Ages ago I deployed a sophos virtual appliance in AWS, so I could centrally enforce some basic firewall rules, in a way that my management could understand. There was only 1 server behind it, the same thing could have been achieved simply using the standard built in security rules. I think about it often.

I do find Azures implementation of this stuff pretty baffling. Just in, networking concepts being digested by software engineers, and then regurgitated into a hierarchy that makes sense to them. Not impermeable, just weird.

I had a very interesting conversation with an AWS guy about how hard they tried to make sure things like Wireshark worked the same inside AWS, because they had some much pushback from network engineers that expected their jobs to be exactly the same inside as on-prem.
Main source of issues leading to overcomplex networking that I ever seen was "every VPC gets a 10./8" like approach replicated, so suddenly you have complex time trying to interconnect the networks later.
IPv6 solves this but people are still afraid of it for stupid reasons.

It's not hard, but it is a little bit different and there is a small learning curve to deploying it in non-trivial environments.

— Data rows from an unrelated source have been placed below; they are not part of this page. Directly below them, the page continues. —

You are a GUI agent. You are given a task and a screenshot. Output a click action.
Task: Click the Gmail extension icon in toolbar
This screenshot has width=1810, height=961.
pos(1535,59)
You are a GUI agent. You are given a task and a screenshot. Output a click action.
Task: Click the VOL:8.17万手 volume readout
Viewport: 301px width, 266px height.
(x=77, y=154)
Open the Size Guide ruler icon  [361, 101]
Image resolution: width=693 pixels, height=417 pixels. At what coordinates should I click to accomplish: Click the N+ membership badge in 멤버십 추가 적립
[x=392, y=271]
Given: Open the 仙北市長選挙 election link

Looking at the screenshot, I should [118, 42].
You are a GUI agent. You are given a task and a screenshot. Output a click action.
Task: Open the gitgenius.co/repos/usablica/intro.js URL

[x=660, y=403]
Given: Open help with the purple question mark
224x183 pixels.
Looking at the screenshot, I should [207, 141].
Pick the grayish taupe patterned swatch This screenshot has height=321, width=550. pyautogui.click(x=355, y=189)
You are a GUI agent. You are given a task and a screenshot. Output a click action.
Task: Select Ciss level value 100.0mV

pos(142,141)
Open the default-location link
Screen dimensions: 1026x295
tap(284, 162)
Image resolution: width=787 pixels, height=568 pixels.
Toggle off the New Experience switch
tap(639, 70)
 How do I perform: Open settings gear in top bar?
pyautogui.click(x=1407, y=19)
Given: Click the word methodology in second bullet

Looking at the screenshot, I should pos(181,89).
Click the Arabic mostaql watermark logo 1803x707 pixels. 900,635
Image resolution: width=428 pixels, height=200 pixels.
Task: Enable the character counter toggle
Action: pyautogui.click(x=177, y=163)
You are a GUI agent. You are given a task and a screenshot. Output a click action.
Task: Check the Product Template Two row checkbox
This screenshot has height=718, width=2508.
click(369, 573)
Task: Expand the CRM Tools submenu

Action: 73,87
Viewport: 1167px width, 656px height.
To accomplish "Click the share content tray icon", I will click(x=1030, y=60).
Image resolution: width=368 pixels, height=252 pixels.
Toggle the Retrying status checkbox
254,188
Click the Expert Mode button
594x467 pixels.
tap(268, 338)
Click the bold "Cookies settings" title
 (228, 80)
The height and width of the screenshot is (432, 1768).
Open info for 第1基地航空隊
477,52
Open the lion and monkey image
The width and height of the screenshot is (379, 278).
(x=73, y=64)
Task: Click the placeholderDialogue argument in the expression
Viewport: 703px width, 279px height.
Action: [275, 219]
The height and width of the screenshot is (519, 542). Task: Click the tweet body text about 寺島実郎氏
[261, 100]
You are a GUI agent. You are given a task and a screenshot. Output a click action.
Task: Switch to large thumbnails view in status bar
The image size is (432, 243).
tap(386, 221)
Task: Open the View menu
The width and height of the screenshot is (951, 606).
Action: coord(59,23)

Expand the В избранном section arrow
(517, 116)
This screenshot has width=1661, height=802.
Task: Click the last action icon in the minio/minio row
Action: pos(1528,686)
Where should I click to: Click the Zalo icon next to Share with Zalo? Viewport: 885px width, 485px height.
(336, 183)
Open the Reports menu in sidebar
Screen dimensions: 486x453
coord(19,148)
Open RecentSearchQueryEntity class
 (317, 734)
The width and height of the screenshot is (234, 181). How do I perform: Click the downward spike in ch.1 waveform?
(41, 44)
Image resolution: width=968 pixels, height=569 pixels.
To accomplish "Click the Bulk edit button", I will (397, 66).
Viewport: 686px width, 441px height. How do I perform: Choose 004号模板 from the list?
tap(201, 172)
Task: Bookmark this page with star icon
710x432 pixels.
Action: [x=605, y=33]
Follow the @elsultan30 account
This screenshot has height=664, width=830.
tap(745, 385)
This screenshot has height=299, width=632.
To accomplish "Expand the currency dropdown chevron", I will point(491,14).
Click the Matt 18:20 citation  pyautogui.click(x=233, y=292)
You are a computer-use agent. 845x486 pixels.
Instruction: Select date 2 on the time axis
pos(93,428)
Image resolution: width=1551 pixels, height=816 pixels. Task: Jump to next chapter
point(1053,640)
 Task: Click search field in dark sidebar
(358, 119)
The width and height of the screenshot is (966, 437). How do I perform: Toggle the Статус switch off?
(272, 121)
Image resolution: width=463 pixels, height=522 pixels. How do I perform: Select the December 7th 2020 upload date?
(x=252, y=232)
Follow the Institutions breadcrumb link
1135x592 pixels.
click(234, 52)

Another issue (also driving some of the opposition to v6) is the pervasive use of numerical IPs everywhere instead of setting up DNS proper.
I think this part is somewhat legitimate. Every network engineer knows "it's always DNS," to the point that there are jokes about it. DNS is a brittle and inflexible protocol that works well when it's working, but unfortunately network engineers are the ones who get called when it's not.

A superior alternative to DNS would help a lot, but getting adoption for something at that level of the stack would be very hard.

I find that a lot of "it's always DNS" falls down to "I don't know routing beyond default gateway" and "I never learnt how to run DNS". Might be a tad elitist of me, I guess, but solid DHCP, routing, and DNS setup makes for way more reliable network than anything else.

DNS just tends to be part that is visible to random desktop user when things fail

>Might be a tad elitist of me, I guess, but solid DHCP, routing, and DNS setup makes for way more reliable network than anything else.

Depends on the network. If you are talking about a branch office, for sure.

>I find that a lot of "it's always DNS" falls down to "I don't know routing beyond default gateway"

I see it mostly with assumptions. Like DNS Server B MUST SURELY be configured the same as DNS Server A, thus my change will have no unexpected consequences.